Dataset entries

((

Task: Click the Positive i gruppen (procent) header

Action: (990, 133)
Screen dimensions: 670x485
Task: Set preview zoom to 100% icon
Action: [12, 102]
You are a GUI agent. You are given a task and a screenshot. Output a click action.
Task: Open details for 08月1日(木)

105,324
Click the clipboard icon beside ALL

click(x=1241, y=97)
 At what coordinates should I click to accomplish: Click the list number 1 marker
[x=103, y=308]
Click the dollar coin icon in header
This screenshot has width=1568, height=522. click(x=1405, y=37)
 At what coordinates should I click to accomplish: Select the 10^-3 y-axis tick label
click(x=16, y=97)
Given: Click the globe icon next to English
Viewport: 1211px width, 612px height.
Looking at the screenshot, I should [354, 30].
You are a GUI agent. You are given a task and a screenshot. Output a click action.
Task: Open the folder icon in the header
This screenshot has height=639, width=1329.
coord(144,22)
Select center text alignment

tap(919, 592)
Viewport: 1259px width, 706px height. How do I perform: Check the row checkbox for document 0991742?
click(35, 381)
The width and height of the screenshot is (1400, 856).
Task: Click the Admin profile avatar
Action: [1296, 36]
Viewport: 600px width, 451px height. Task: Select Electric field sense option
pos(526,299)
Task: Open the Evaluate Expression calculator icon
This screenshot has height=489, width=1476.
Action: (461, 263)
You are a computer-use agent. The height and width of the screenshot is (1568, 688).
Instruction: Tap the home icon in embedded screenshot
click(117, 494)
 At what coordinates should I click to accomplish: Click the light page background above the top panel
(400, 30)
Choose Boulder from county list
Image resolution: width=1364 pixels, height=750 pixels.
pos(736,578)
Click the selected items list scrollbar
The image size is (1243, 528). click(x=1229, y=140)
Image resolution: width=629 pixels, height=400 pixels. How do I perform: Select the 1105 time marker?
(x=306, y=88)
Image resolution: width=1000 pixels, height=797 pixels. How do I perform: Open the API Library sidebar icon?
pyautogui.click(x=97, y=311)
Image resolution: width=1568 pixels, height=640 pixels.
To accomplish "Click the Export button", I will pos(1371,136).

))

At the line containing "Image resolution: width=1364", start copying. Continue exactly through the final line of the entries above and stop there.

■ ANSWER TO THIS PROBLEM
Image resolution: width=1364 pixels, height=750 pixels.
pos(736,578)
Click the selected items list scrollbar
The image size is (1243, 528). click(x=1229, y=140)
Image resolution: width=629 pixels, height=400 pixels. How do I perform: Select the 1105 time marker?
(x=306, y=88)
Image resolution: width=1000 pixels, height=797 pixels. How do I perform: Open the API Library sidebar icon?
pyautogui.click(x=97, y=311)
Image resolution: width=1568 pixels, height=640 pixels.
To accomplish "Click the Export button", I will pos(1371,136).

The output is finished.